**Work item**
In the entries below, the lines from the one with "展示会・ウェビナー (341, 26)" through the one with "MBP-500VSシリーズ 製品カタログ[PDF:959.9KB]" are to be copied exactly; both ends count.

**Available records**
-- Opening Marker --
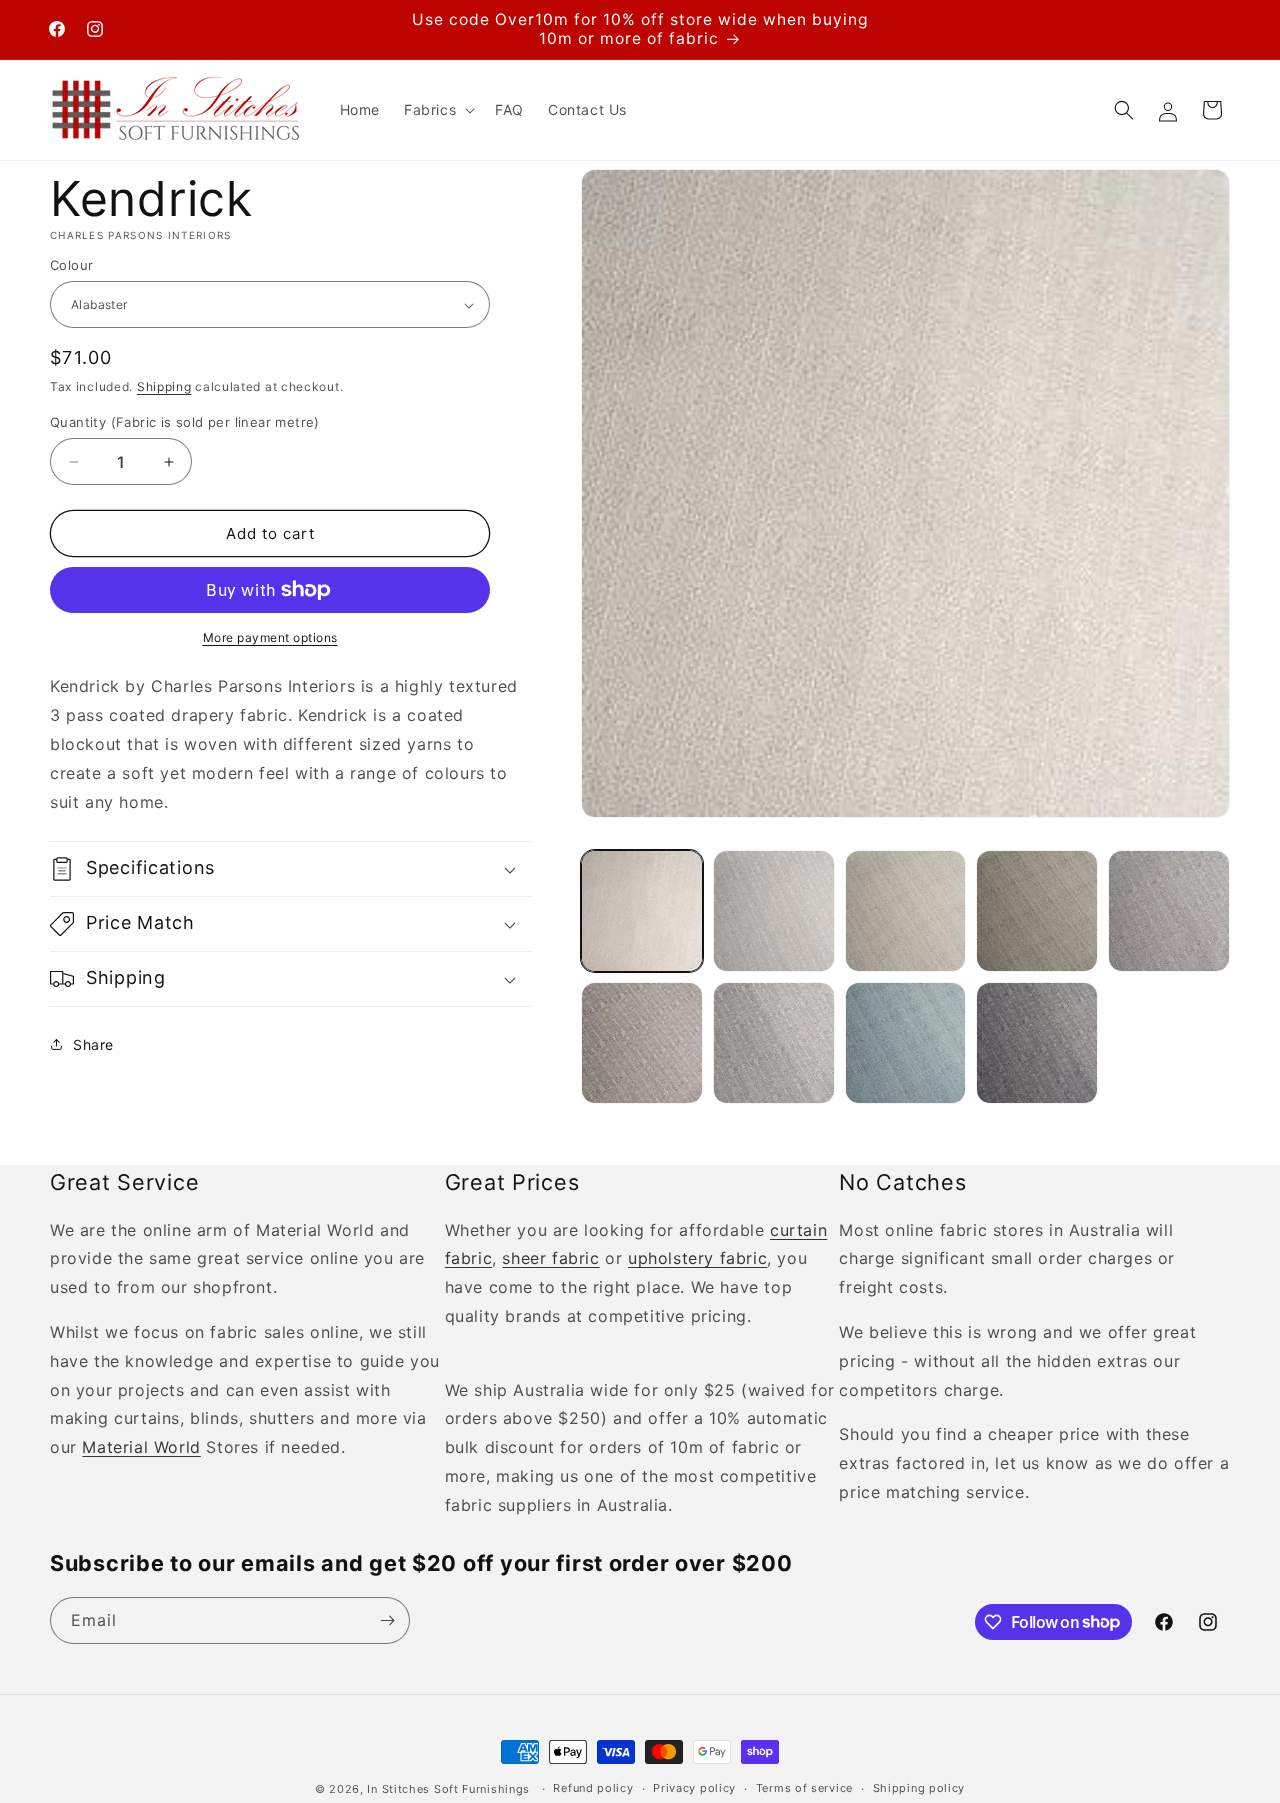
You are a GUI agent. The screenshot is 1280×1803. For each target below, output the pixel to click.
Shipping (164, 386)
-- Closing Marker --
-- Opening Marker --
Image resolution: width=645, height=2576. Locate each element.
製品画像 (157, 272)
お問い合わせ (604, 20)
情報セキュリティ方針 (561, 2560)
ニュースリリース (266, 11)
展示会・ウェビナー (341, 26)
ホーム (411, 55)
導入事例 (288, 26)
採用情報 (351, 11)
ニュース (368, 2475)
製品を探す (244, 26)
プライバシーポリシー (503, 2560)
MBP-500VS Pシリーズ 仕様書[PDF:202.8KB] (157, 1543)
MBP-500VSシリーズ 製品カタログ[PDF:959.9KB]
-- Closing Marker --
**Solution**
展示会・ウェビナー (341, 26)
ホーム (411, 55)
導入事例 (288, 26)
採用情報 (351, 11)
ニュース (368, 2475)
製品を探す (244, 26)
プライバシーポリシー (503, 2560)
MBP-500VS Pシリーズ 仕様書[PDF:202.8KB] (157, 1543)
MBP-500VSシリーズ 製品カタログ[PDF:959.9KB]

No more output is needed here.